Références à l’histoire
Les préoccupations mémorielles se traduisent souvent par une référence à l’histoire : la période précoloniale et coloniale, la France de Vichy, l’arrivée en France dans le cadre de la décolonisation. On en trouve des échos dans de nombreuses œuvres comme celles d’Annie Goldmann (Les Filles de Mardochée, Nine Moati (Les Belles de Tunis, Ill. 1), Pol Serge Kakon (Rica la Vida) ou Monique Zerdoun (Rue de la mémoire fêlée). C’est notamment l’histoire familiale, entremêlée dans l’histoire coloniale, qui se donne à voir à travers ces récits (chez Gil Ben Aych, Annie Goldmann, Gisèle Halimi, Marco Koskas). Chez Edmond El-Maleh, l’un des responsables du Parti communiste marocain et militant de la cause de l’indépendance du Maroc, c’est la condition d’un militant politique juif ancré dans un monde judéo-arabe et berbère qui se dévoile (Parcours immobile, Aïlen ou la nuit du récit). Parfois, pour garder la trace d’un monde en train de disparaître, écrivaines et écrivains parsèment leurs récits de référents culturels des judéités maghrébines. Albert Memmi ouvre cette voie avec La Statue de sel (1953), qui traite de l’identité plurielle des Juifs nord-africains structurée autour la modernité qu’incarne la France, la vie traditionnelle de la communauté juive et la présence arabo-musulmane.
Les évocations du passé s’inscrivent aussi dans un temps plus proche, celui de la décolonisation et de l’installation en métropole, mais la lutte pour l’indépendance constitue un véritable angle mort, à l’exception des textes rédigés par des militantes et militants anticolonialistes (Rolland Doukhan, Edmond El-Maleh, Gisèle Halimi, Albert Memmi). C’est surtout le nouvel environnement – divergeant des représentations idéales forgées depuis l’Afrique du Nord et donnant lieu à une critique du rôle civilisateur de la France – auquel se heurte l’exilé.e qui constitue un ferment littéraire. Marlène Amar (La Femme sans tête…), Gil Ben Aych (Le Voyage de Mémé), Albert Bensoussan (La Bréhaigne) ou Paule Darmon (Baisse les yeux, Sarah) formulent, sur un ton parfois nostalgique, des questionnements amers sur la trajectoire des Juifs déracinés en métropole.

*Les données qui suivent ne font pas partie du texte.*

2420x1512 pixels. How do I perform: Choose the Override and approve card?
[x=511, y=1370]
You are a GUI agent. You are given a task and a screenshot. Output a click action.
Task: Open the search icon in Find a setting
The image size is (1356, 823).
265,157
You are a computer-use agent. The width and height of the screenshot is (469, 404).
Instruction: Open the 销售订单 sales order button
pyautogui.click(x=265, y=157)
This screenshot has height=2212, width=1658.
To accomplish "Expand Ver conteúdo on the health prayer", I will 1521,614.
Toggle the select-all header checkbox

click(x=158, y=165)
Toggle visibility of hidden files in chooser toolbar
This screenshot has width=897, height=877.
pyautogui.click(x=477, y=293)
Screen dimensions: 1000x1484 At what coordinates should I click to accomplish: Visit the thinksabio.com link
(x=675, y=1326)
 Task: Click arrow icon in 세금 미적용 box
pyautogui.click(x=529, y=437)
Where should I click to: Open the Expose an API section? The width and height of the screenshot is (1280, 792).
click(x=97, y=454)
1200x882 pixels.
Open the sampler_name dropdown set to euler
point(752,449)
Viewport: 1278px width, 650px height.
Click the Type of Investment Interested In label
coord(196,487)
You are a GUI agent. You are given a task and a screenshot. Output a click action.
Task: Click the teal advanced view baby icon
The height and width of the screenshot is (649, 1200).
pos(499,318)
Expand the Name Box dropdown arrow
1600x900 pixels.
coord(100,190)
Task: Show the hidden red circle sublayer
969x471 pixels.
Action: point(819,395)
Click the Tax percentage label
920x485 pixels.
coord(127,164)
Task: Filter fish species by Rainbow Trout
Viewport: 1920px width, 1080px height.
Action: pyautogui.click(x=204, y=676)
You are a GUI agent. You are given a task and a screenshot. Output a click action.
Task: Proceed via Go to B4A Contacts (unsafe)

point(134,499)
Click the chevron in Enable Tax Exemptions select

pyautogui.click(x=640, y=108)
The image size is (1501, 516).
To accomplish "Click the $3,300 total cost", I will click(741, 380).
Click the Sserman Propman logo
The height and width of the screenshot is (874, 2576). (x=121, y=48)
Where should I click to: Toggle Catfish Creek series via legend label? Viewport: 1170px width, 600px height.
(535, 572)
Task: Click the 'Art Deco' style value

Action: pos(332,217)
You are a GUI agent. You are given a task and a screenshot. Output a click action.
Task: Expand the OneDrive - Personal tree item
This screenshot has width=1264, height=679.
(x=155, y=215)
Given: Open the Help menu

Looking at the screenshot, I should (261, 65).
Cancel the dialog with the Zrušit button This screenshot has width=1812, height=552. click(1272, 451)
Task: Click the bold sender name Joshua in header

Cette amertume tient aux conditions de vie, parfois difficiles, à la dispersion des familles, mais également, comme chez Katia Rubinstein, au regard orientalisant que porte la société métropolitaine sur ces nouveaux venus (Mémoire illettrée d’une fillette de l’Afrique du Nord).
Ce retour au passé correspond à un besoin plus global de la narration historique. En dehors d’un besoin de légitimation de l’histoire d’un groupe migrant, le contexte plus large de l’historiographie des Juifs d’Afrique du Nord en constitue un des ressorts. En effet, cette littérature répond à un double « déficit », lié, d’une part, à l’ancienneté de l’historiographie ashkénaze et, d’autre part, au poids prépondérant de la Shoah dans l’historiographie juive. Ces écrivains et écrivaines – endossant le rôle de témoins, historien.nes, gardien.nes d’une mémoire marginalisée – prennent de fait en charge l’histoire de l’exil des Juifs d’Afrique du Nord pour compenser le peu d’intérêt que suscitent à la même période les études académiques du monde sépharade.
Postérité et post-mémoire ?
Cette littérature se prolonge aujourd’hui avec la génération des descendantes et descendants des Juifs du Maghreb, désormais né.e.s en France métropolitaine. Elle se nourrit largement de souvenirs familiaux. En témoignent des textes d’Éliette Abécassis (Sépharade), de Rebecca Benhamou (Les habitués du temps suspendu), de Caroline Boidé (Les Impurs), d’Hélène Cohen (Le silence et le bruit), de Nathalie Funès (Mon oncle d’Algérie), de Sonia Medina (Rouge Harissa) ou d’Alice Kaplan (Maison Atlas). La bande-dessinée de Joann Sfar, Le Chat du rabbin, est une autre illustration, graphique et textuelle, du poids de l’enracinement familial et d’un retour symbolique vers le pays des ancêtres. L’imagination joue ici un rôle plus important que dans les récits de la première génération. C’est une sorte de « mémoire absente », pour emprunter l’expression de l’écrivain Henri Raczymow, qui se déploie face à un passé disparu et jamais expérimenté.